TEXTO DE LEITURA:
⁂
II. Competia ao Recorrido trazer factos novos que infirmassem os factos indiciariamente assentes na sentença que decretou o Arresto. E tais factos foram trazidos e demonstraram que o Recorrido, apesar da gerência de direito registada, não teve nenhuma intervenção na gestão da devedora principal.
III. Os depoimentos prestados pelas testemunhas (pessoas que intervieram na vida da sociedade) foram claros, precisos e permitiram o cabal esclarecimento da situação factual existente, tendo sido devidamente valorados e apreciados pelo Mmo. Juiz “a quo”, ao abrigo do princípio da livre apreciação e valoração da prova.
IV. A Recorrente alega que os depoimentos foram imprecisos, duvidosos e pouco esclarecedores, no entanto, limita-se a remeter para as gravações sem indicar de forma exaustiva qual ou quais as partes dos depoimentos que considera como duvidosos e pouco esclarecedores, não transcreve esses mesmos depoimentos nem indica em que suporte de gravação e em que andamento poderão os mesmos ser escutados.
V. O Mmo. Juiz a quo ao, indiciariamente, considerar assentes os factos que fundamentam a decisão de redução do arresto, faz indicação concreta das testemunhas e de que forma as mesmas foram suficientemente claras na discrição da realidade.
⁂
MATERIAL FORNECIDO:
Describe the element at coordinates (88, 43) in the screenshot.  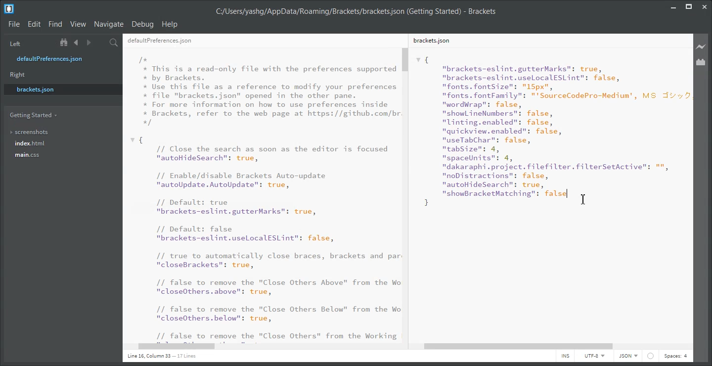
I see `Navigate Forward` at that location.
⁂
QUESTÕES E TAREFAS:
**a.** Responde a estas perguntas sobre o texto:
(i) O que competia ao Recorrido trazer?
(ii) Segundo o ponto III, quem são as testemunhas?
(iii) Como são descritos os depoimentos das testemunhas no ponto III?
**b.** Segundo o ponto IV do texto, que qualificativos dá a Recorrente aos depoimentos? Indica-os todos.
**c.** Copia o trecho do texto que começa em “II. Competia ao” e segue até “valoração da prova.”.

RESPOSTAS POR TAREFA:
**a.**
(i) Factos novos que infirmassem os factos indiciariamente assentes na sentença que decretou o Arresto.
(ii) Pessoas que intervieram na vida da sociedade.
(iii) Claros e precisos. Permitiram o cabal esclarecimento da situação factual existente.

**b.** Imprecisos, duvidosos e pouco esclarecedores.

**c.**
II. Competia ao Recorrido trazer factos novos que infirmassem os factos indiciariamente assentes na sentença que decretou o Arresto. E tais factos foram trazidos e demonstraram que o Recorrido, apesar da gerência de direito registada, não teve nenhuma intervenção na gestão da devedora principal.
III. Os depoimentos prestados pelas testemunhas (pessoas que intervieram na vida da sociedade) foram claros, precisos e permitiram o cabal esclarecimento da situação factual existente, tendo sido devidamente valorados e apreciados pelo Mmo. Juiz “a quo”, ao abrigo do princípio da livre apreciação e valoração da prova.